Exercise material section start

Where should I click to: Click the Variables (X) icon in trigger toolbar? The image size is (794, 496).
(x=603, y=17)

Exercise material section end
Exercise material section start

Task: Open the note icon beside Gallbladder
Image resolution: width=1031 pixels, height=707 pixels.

Exercise material section end
Exercise material section start

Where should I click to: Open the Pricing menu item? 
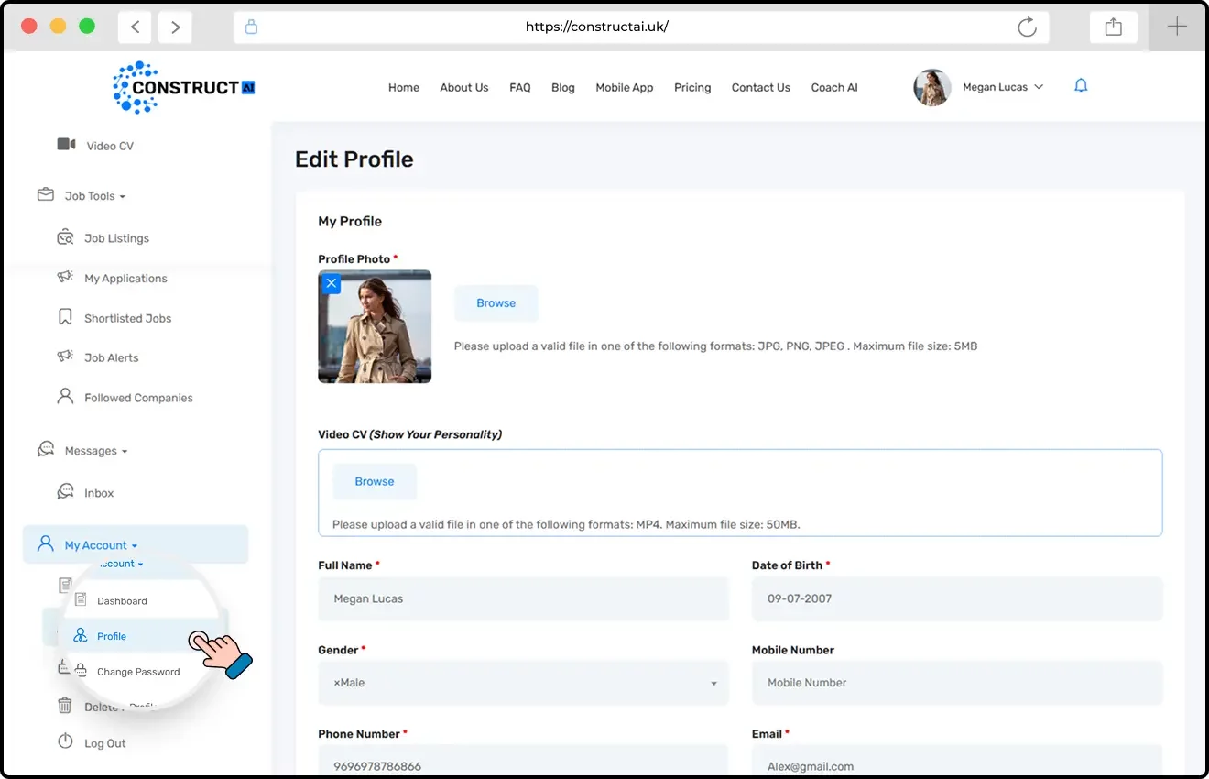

Exercise material section end

◆ Assigned task:
Count, and answer with the number only: how many lines of the data include the string "Open"?

◆ Solution to the problem:
2